According to Dr. Morgan, the program’s goals include improving the pace at which advances made in the military orthopaedic community are translated to the civilian orthopaedic community and granting opportunities to military surgeons to gain continuing medical education (CME) credits through classes taught by the visiting civilian surgeons.
Surgeons who wish to participate in the program must submit a formal application, pass review by a selection committee of civilian and military trauma surgeons, be fellowship-trained in orthopaedic trauma care, and have at least 10 years experience in extremity trauma.
Visiting surgeons participate in a daily morning conference to discuss care plans, incoming injuries, and transport plans. They also participate in surgical care, evaluate new patients, and take part in video conferences to discuss specific cases with other surgeons. Finally, they offer a weekly lecture attended by military surgeons for CME credit.
Given the potential for terrorist attacks in the continental United States, developing an institutional memory for dealing with cases of extreme trauma brought on by high velocity injuries is important, explained Dr. Morgan. The Visiting Orthopaedic Scholars Program affords the opportunity for civilian surgeons to develop these memories.
The presenters reported the following disclosures: Dr. Hsu—none; Dr. Richardson—Stryker; Dr. Mazurek—Synthes AO; Dr.
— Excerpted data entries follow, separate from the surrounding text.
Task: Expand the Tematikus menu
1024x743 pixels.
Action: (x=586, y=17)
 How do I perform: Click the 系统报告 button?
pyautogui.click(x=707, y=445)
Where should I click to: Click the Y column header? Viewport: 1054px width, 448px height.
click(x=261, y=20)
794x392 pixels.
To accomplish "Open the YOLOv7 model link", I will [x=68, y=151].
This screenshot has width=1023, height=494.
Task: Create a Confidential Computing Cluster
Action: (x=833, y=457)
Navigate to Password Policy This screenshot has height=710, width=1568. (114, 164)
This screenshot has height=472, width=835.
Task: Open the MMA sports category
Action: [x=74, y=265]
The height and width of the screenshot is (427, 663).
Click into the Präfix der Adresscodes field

Covey—Arthrex, DePuy A Johnson & Johnson Company, Medtronic, Medtronic Sofamor Danek, Mitek, Osteotech, Stryker, Synthes, Zimmer; Dr. Morgan—AO, Smith & Nephew, Stryker, Synthes, DePuy A Johnson & Johnson Company, Wyeth, Twin Star Medical, Medtronic, KCI, Johnson & Johnson, Cerapedics.
Disclaimer: Opinions presented by military personnel are their own and not necessarily the official position of the U.S. Department of Defense.